FanDuel - WFBC

May 04, 2011

The Supreme Court Don't Wanna Hear It: if you're a cheerleader, you must cheer: even for the kid with pimples. And the kid who only made the team because he's the coach's son. And, uhm, that kid who raped you.

posted by yerfatma to culture at 08:16 PM - 14 comments

From the story: The subsequent legal challenge against Mr Bain's decision perhaps highlights the seriousness with which Texans take cheerleading and high school sports, which can attract crowds in the tens of thousands.

Not all of us.

So, we have a country in which bigots can disrupt military funerals and a girl must praise her attacker. When did rights become so wrong?

posted by graymatters at 09:04 PM on May 04

Honestly.....I can see the courts point of view. I don't like it, as I think most would agree, but to throw it into the category of a frivolous lawsuit? I think I would fight THAT ruling.

posted by scuubie at 09:15 PM on May 04

I'm with scuubie on this...why is that lawsuit frivolous? I think the girl had a valid reason to sit out the cheer for the rapist. (Actually, I think the manager of the cheer squad should have been able to develop some sort of compromise).

While I suppose the school district won't do it on principle, I would hope they'd waive the requirement to pay back the legal fees.

posted by dviking at 10:53 PM on May 04

Interesting. So a cheerleader is speaking (or not) as an instrument of a school, rather than as an individual. Finding this frivolous, as the Court had previously held that students can't be compelled to salute the flag, is kind of shocking. Way to add insult to horrible, scarring, injury.

posted by tahoemoj at 11:35 PM on May 04

"This act constituted substantial interference with the work of the school because, as a cheerleader, HS was at the basketball game for the purpose of cheering, a position she undertook voluntarily."

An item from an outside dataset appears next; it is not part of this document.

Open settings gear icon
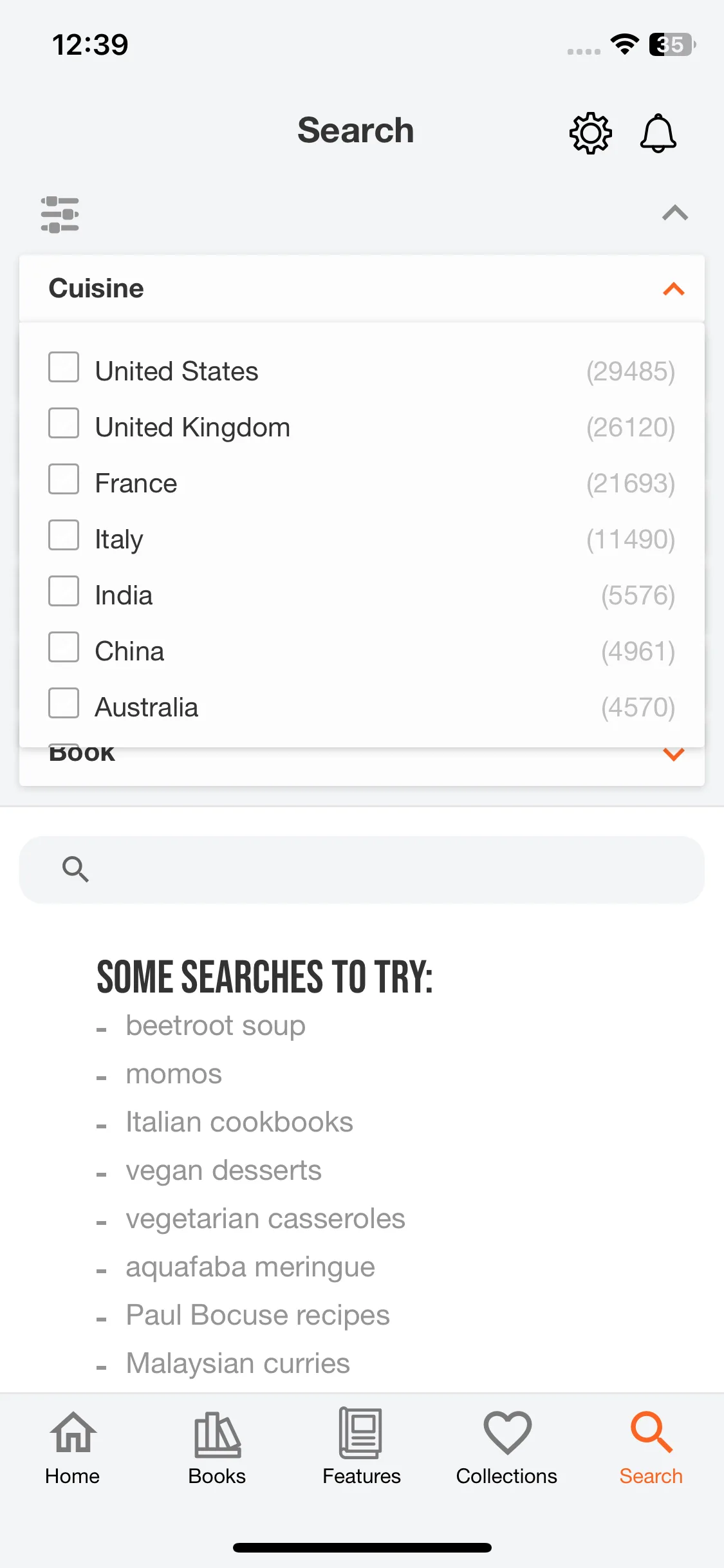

Substantial interference would be actively cheering against the player. Simply not cheering his name is not substantial I think.

posted by jmd82 at 11:50 PM on May 04

Screw the legalities, what was the district Superintendent doing when he pursued this? Isn't he supposed to support all the district's students including a girl of 16 who was raped? What is the message he is sending?

Some times, common sense and compromise should prevail over the law.

posted by JohnnyGunn at 12:50 AM on May 05

Some times, common sense and compromise should prevail over the law.

Agree. Perhaps the lawsuit was frivolous, but you would think that the school would have figured out some compromise in this situation given the facts as stated. However, the story does say that her parents instructed their lawyer to pursue a "compensation claim" and the amount of the demand is not indicated, so perhaps compromise was not possible because the parents or lawyer were looking for a big pay day. What is also troubling to me is why a student convicted of assaulting another student (even if only a misdemeanor) is allowed to continue to play on the basketball team. Shows Texas high school sports mania is not limited to football, though perhaps he was allowed to play basketball because they had already let him play on the football team so kicking him off basketball would have been a double standard.

posted by graymatters at 09:13 AM on May 05

The thing that gets to me about this story is the awfulness of the school officials. They could have chosen to simply ignore the fact that she was not joining in the cheer for her alleged rapist. Instead, they demanded she do it and punished her. How do they sleep at night?

posted by rcade at 09:17 AM on May 05

(Actually, I think the manager of the cheer squad should have been able to develop some sort of compromise)

That. It sure doesn't sound like the cheerleader went after the school district with blood in her eye and litigation in her heart. I think standing silently while her assailant was honored shows quite a bit of restraint on her part. Couldn't they have shown equal restraint?

posted by lil_brown_bat at 09:29 AM on May 05

2-4-6-8, who do we appreciate?

...

posted by yerfatma at 09:44 AM on May 05

The compensation required just seems punitive, as in 'don't challenge authority, especially when it comes to sports.' That's not justice, that's travesty.

posted by kokaku at 09:56 AM on May 05

When did rights become so wrong?

A+... so true.

What is also troubling to me is why a student convicted of assaulting another student (even if only a misdemeanor) is allowed to continue to play on the basketball team.

As much as I disrespect the crime... The court gave him his punishment, the school can not be held accountable for further judgment. It may not add up... but then this becomes a Michael Vick story.

posted by MJgigs at 09:59 AM on May 05

Looking at some of the earlier stories on this matter, it seems the player had not been convicted and in fact might have not been facing any active charges at the time of the cheerleader protest. So, in retrospect, I might give the school a pass on allowing the player to continue on the team. No change to my opinion re school's action in punishing the cheerleader though.

posted by graymatters at 10:38 AM on May 05

I think standing silently while her assailant was honored shows quite a bit of restraint on her part.

Yep. I don't know that I could stand by and watch someone who had wronged me so terribly bask in the adoration of my peers. Even at 40 years old, I would head for the exit.